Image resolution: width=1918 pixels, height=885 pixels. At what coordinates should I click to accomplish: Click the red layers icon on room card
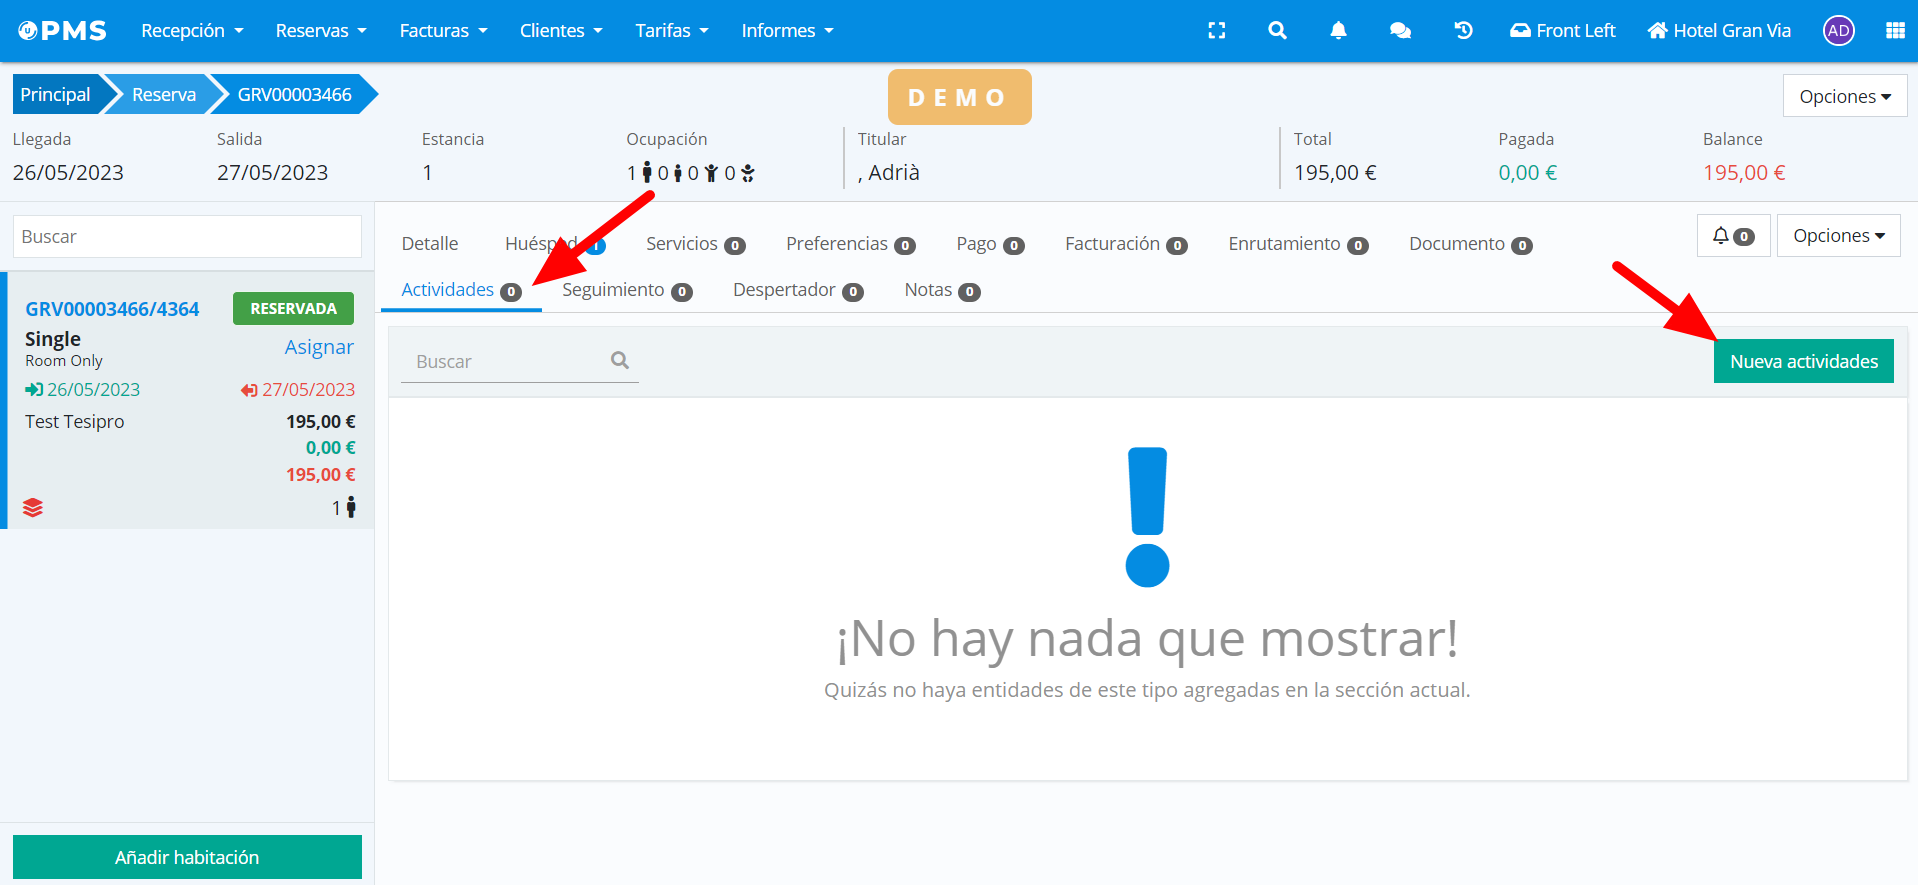coord(33,508)
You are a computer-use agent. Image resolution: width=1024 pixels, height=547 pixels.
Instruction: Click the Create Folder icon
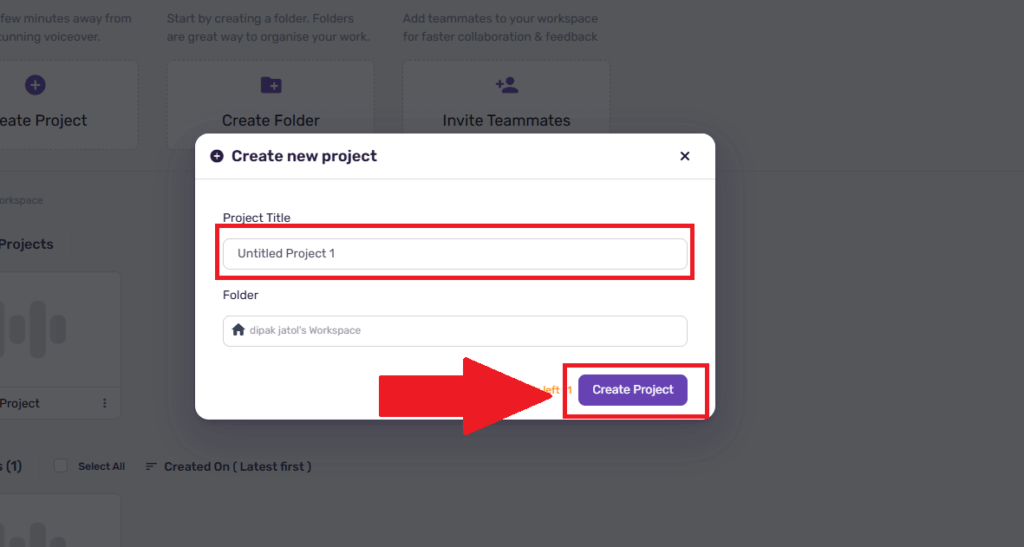[x=271, y=85]
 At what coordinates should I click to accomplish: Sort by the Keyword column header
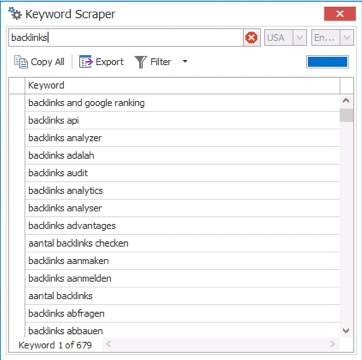tap(182, 85)
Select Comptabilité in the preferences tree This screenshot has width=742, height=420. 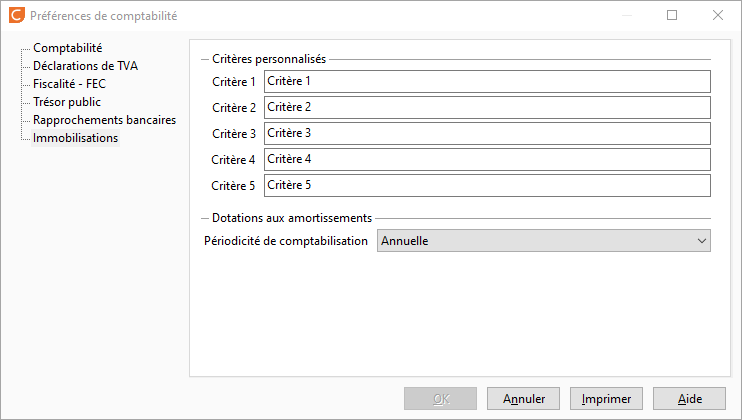point(68,48)
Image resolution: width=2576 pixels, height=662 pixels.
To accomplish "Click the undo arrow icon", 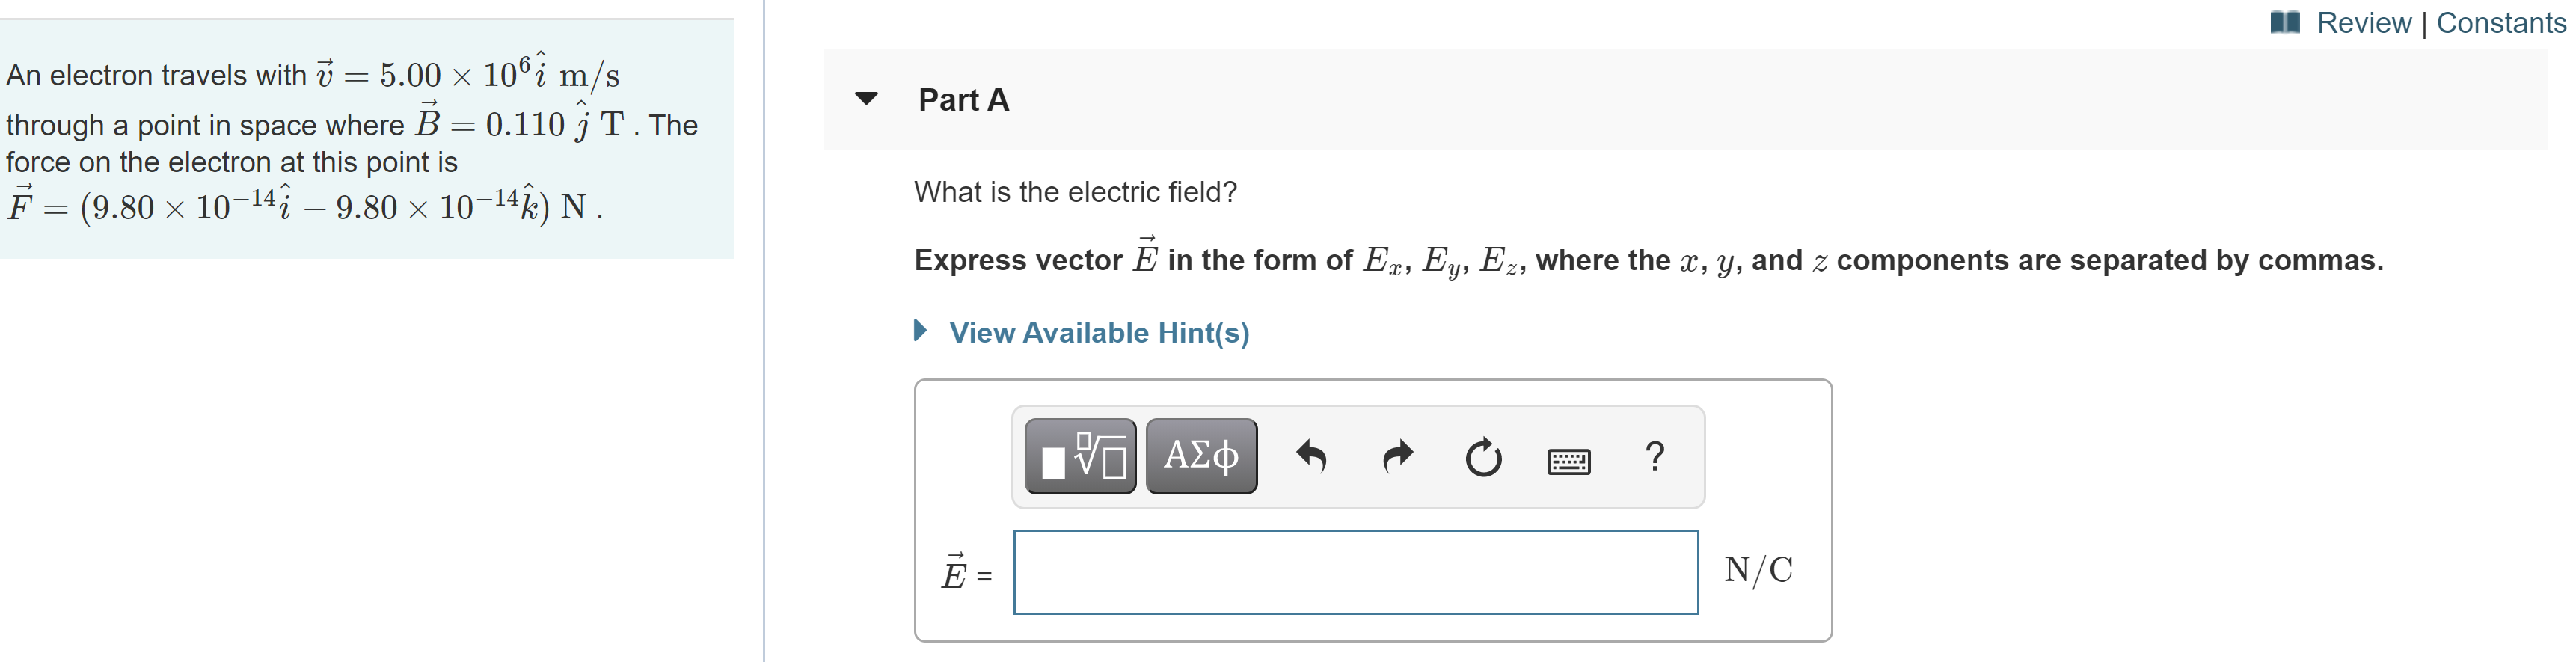I will [x=1311, y=457].
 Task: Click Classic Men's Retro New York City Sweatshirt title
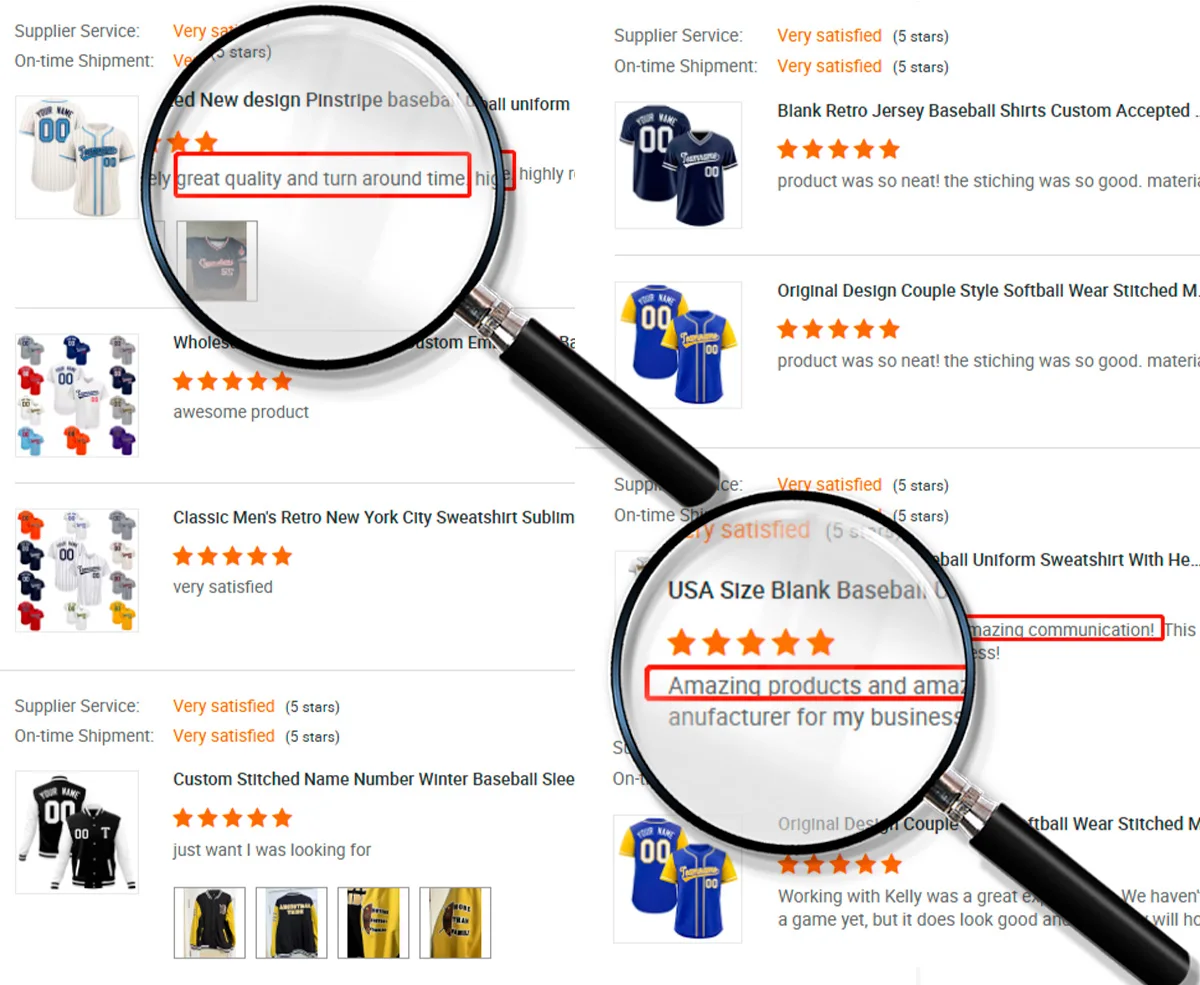(x=374, y=517)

Task to complete:
What is needed is an exact copy of the lines from the one with "Task: Click Classic" through the end of the data above, both included, minus any pictures.

Expected answer:
 Task: Click Classic Men's Retro New York City Sweatshirt title
(x=374, y=517)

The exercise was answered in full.